**Problem to work on:** Locate each line of the data below that contains the word "screenshot", and copy those lines.

**Given records:**

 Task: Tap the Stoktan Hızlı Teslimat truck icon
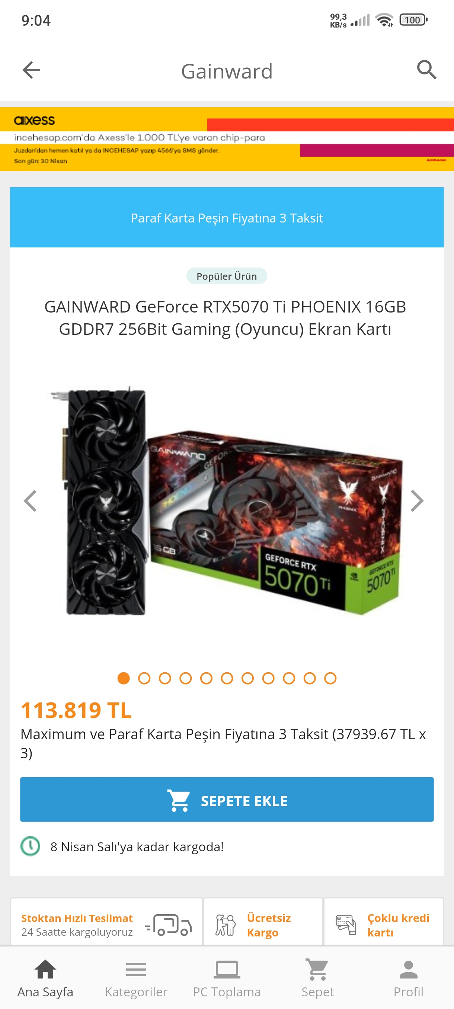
* * *
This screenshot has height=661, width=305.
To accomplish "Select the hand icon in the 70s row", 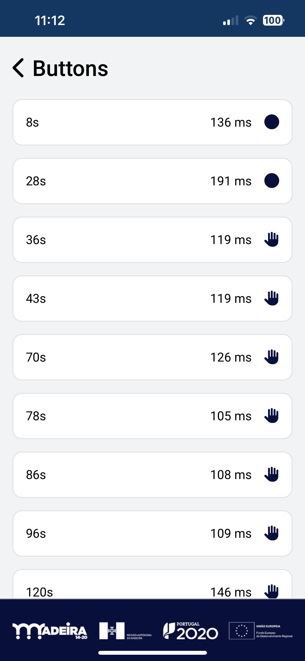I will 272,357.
...
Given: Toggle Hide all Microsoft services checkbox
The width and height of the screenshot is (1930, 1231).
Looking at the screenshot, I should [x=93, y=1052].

**Task solution:**
This screenshot has height=661, width=305.
The width and height of the screenshot is (1930, 1231).
Looking at the screenshot, I should [x=93, y=1052].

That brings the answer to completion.